What you should do -> Rewrite the lines from the line containing "This screenshot has height=668, width=1568." up to and including the line containing "Image resolution: width=970", putting "title" in place of "heading" and leaving everything else unchanged.

Supplied material ->
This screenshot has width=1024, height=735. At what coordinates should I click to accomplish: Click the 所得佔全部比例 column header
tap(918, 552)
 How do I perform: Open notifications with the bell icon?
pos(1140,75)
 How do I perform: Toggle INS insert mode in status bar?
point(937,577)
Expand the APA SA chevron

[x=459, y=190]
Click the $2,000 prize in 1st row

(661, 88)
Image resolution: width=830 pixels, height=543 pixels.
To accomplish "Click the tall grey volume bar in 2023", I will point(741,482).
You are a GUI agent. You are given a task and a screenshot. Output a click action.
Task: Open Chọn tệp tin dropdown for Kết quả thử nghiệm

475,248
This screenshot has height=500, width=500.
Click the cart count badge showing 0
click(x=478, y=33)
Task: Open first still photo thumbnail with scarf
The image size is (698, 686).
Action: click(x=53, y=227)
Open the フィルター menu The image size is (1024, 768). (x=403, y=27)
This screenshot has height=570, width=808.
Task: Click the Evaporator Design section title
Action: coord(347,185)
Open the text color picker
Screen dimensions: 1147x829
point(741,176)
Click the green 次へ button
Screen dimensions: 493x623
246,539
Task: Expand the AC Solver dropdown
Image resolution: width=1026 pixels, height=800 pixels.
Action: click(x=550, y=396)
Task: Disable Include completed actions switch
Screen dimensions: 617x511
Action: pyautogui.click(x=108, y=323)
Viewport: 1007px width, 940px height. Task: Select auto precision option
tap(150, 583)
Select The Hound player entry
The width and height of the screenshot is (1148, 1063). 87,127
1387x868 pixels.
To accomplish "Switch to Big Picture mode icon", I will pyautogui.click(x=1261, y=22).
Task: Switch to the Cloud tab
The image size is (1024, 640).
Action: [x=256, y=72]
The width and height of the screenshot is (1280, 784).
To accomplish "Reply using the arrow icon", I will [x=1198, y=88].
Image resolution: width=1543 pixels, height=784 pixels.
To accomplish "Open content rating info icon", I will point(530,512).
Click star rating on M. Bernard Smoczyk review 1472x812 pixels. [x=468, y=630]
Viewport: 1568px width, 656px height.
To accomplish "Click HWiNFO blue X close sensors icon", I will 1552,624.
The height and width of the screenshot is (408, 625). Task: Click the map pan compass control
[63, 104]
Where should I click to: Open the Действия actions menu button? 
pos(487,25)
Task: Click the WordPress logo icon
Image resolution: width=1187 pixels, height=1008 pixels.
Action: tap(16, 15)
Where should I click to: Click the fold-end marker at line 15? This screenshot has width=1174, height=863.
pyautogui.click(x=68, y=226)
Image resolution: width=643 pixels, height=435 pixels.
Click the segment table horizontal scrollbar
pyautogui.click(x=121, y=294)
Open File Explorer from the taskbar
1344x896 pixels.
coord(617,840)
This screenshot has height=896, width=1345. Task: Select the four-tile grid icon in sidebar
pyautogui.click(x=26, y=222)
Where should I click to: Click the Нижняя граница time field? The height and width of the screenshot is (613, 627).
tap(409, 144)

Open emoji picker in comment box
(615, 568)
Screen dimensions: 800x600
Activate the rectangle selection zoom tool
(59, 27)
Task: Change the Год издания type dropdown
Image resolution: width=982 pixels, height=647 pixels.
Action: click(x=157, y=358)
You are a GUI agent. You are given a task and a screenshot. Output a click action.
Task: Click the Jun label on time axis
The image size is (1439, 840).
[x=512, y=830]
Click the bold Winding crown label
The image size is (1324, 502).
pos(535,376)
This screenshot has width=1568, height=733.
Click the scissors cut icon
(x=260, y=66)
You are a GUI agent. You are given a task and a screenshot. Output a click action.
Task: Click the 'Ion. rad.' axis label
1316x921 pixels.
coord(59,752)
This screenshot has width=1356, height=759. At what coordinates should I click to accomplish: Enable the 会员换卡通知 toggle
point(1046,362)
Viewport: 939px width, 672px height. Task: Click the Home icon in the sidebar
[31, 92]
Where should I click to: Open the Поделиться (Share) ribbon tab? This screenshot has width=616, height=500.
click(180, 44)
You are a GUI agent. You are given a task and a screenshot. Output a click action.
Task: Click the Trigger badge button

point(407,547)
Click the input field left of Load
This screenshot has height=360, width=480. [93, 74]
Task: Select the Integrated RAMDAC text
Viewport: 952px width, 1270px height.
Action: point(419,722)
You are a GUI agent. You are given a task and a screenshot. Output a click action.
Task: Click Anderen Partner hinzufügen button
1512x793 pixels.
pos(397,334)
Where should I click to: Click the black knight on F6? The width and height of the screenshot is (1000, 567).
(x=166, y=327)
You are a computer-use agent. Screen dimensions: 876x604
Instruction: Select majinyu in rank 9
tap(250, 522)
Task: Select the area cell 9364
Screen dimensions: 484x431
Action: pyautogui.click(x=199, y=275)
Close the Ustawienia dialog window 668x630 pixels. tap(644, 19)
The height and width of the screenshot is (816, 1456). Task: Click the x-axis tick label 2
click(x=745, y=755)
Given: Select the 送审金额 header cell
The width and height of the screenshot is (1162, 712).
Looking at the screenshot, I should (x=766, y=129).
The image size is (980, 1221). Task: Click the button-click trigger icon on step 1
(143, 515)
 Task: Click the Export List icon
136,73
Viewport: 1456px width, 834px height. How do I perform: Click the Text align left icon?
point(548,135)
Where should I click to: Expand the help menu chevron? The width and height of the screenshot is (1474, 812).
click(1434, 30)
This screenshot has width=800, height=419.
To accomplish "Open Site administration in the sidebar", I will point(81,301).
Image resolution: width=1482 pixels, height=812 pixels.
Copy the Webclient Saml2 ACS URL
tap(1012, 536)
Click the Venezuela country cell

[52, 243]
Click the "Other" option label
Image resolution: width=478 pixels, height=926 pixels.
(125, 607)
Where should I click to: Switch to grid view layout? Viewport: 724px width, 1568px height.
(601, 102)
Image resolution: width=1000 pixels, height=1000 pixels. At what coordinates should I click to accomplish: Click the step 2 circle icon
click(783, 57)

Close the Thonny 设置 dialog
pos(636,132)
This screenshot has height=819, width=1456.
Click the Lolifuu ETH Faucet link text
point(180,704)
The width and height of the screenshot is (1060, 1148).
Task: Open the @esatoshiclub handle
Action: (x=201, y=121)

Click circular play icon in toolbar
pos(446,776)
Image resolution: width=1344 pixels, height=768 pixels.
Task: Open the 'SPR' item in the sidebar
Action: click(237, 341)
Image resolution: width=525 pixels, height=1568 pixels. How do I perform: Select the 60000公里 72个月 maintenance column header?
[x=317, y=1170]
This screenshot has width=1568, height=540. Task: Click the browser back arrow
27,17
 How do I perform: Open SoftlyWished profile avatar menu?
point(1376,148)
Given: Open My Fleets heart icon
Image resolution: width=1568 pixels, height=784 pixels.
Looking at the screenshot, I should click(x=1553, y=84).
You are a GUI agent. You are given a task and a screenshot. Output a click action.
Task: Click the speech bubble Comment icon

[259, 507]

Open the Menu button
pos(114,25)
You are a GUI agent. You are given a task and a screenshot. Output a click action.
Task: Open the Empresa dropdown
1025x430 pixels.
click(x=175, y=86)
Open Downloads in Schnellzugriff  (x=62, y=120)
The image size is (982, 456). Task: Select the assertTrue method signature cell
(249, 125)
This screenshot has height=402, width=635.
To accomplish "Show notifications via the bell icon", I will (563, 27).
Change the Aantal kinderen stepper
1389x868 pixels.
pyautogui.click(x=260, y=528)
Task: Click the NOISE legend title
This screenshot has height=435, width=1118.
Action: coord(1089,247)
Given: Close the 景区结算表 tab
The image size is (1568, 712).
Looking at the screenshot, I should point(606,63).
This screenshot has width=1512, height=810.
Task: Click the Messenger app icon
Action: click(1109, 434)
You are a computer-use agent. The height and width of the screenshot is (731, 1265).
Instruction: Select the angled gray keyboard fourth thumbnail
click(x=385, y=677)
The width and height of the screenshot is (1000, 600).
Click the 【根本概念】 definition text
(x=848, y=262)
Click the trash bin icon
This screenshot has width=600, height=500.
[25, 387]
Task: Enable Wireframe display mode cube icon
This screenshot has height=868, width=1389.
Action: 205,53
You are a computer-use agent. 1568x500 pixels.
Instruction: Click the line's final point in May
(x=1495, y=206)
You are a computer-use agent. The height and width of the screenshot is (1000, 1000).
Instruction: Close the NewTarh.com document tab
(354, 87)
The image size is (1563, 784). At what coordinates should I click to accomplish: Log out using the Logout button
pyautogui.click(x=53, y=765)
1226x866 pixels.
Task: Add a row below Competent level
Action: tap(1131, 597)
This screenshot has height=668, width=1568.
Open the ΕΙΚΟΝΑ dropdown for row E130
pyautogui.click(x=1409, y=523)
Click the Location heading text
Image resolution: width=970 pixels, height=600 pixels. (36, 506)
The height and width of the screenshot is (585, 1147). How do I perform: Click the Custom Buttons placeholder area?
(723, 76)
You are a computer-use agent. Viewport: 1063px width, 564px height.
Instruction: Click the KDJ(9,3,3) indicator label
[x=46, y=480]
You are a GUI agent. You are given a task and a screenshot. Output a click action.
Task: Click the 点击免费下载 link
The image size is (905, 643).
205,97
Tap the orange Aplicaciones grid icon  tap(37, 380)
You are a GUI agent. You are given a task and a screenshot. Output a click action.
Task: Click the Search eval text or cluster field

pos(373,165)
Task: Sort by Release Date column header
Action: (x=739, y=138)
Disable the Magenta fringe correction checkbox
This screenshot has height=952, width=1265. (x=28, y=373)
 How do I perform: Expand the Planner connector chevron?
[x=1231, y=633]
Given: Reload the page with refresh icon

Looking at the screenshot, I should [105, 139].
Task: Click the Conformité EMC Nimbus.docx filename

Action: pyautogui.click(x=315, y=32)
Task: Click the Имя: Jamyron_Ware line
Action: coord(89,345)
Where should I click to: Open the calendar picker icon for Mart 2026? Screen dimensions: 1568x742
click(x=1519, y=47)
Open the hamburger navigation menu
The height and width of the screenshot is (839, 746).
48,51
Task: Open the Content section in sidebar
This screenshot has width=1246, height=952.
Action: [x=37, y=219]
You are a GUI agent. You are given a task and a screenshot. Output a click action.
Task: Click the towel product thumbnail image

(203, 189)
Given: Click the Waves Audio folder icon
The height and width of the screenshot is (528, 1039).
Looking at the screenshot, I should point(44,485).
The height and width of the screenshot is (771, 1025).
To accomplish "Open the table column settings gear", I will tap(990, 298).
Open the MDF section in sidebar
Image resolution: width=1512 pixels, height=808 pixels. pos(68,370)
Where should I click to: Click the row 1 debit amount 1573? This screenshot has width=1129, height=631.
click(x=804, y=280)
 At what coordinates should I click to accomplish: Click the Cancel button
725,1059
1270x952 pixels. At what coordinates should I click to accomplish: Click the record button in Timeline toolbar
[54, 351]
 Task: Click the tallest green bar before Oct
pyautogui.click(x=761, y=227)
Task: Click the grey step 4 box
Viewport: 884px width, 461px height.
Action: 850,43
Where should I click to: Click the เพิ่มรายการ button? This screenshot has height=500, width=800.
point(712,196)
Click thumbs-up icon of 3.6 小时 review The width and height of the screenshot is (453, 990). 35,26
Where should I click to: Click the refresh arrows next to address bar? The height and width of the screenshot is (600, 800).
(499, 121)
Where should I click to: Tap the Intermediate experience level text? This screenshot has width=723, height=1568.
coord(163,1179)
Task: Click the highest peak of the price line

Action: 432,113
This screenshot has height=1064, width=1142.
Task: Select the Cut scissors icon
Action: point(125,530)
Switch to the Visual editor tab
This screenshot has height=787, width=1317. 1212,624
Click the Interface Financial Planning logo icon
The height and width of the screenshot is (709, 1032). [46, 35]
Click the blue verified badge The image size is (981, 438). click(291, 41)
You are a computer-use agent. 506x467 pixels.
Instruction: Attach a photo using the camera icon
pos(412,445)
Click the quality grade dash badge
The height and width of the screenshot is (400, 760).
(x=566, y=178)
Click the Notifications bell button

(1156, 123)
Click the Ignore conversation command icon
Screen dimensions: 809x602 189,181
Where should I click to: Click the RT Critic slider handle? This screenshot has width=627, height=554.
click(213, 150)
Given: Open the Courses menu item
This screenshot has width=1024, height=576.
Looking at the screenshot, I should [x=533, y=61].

Full output ->
This screenshot has height=668, width=1568.
Open the ΕΙΚΟΝΑ dropdown for row E130
pyautogui.click(x=1409, y=523)
Click the Location title text
Image resolution: width=970 pixels, height=600 pixels. (36, 506)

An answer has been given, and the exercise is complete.